Task statement | Format the listing lines as a numbered list, dropping any blank lines, starting at the line with "This screenshot has width=1848, height=904." and ending with the line with "(x=497, y=814)", both included.

Data |
━━━━━━━━━━━━━━━━━━━━

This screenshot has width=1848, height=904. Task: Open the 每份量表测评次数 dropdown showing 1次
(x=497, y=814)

━━━━━━━━━━━━━━━━━━━━

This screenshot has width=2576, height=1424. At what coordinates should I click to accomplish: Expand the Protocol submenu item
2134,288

━━━━━━━━━━━━━━━━━━━━

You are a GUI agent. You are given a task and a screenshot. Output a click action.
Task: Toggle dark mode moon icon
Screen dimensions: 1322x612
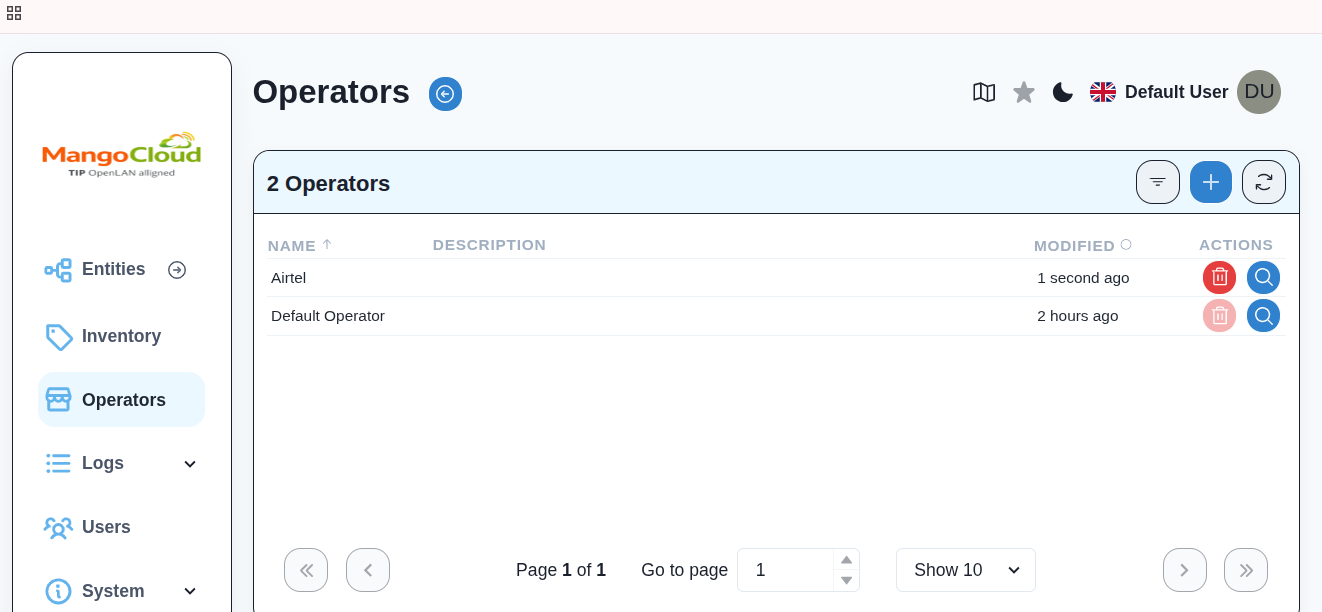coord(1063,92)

━━━━━━━━━━━━━━━━━━━━

Exercise answer |
1. This screenshot has width=1848, height=904. Task: Open the 每份量表测评次数 dropdown showing 1次
2. (x=497, y=814)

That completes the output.